- [What this exercise asks]:
#1 In the divorce post, how would you put "Everything I do and say is used against me." into Spanish?
#2 Reproduce the divorce post from "Yes, I do have" to "losing it. Sigh...".

- [Document segment]:
Thanks for the reply. My STBX is off his meds now, but wants to go back on and hopefully it will help him. He goes back and forth from being sad ("My whole life is crumbling!") to gleeful ("Being married is awful - I'll NEVER get married again!"). I would love for him to move out, but he makes $200 a week as a math tutor and can't afford to rent a place. Of course, then he tells me he's not wanted here and I'm basically kicking him out. I wish I could kick him out!

Yes, I do have a lawyer and she says that I cannot kick him out unless there is physical abuse. Even the mental abuse that's going on right now is mostly because HE'S nuts, so I wouldn't feel right using it. I am pissed about the vodka and my lawyer said I should get my own account so he will only have access to a tiny bit of money (as if I have a lot - LOL!), but I don't want to do too much yet. Everything I do and say is used against me. I asked him a question yesterday about our son's homework and he thought I was accusing him of losing it. Sigh...

- [Available data]:
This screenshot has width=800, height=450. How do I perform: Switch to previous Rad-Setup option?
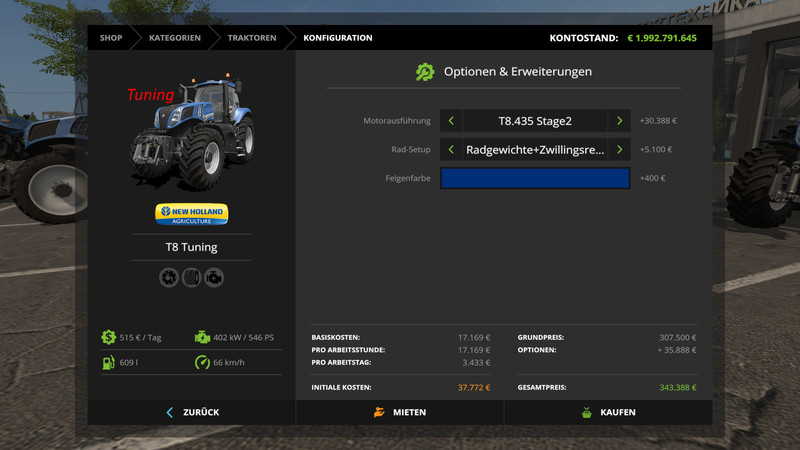451,150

- [Task results]:
#1 Todo lo que hago y digo se usa en mi contra.

#2
Yes, I do have a lawyer and she says that I cannot kick him out unless there is physical abuse. Even the mental abuse that's going on right now is mostly because HE'S nuts, so I wouldn't feel right using it. I am pissed about the vodka and my lawyer said I should get my own account so he will only have access to a tiny bit of money (as if I have a lot - LOL!), but I don't want to do too much yet. Everything I do and say is used against me. I asked him a question yesterday about our son's homework and he thought I was accusing him of losing it. Sigh...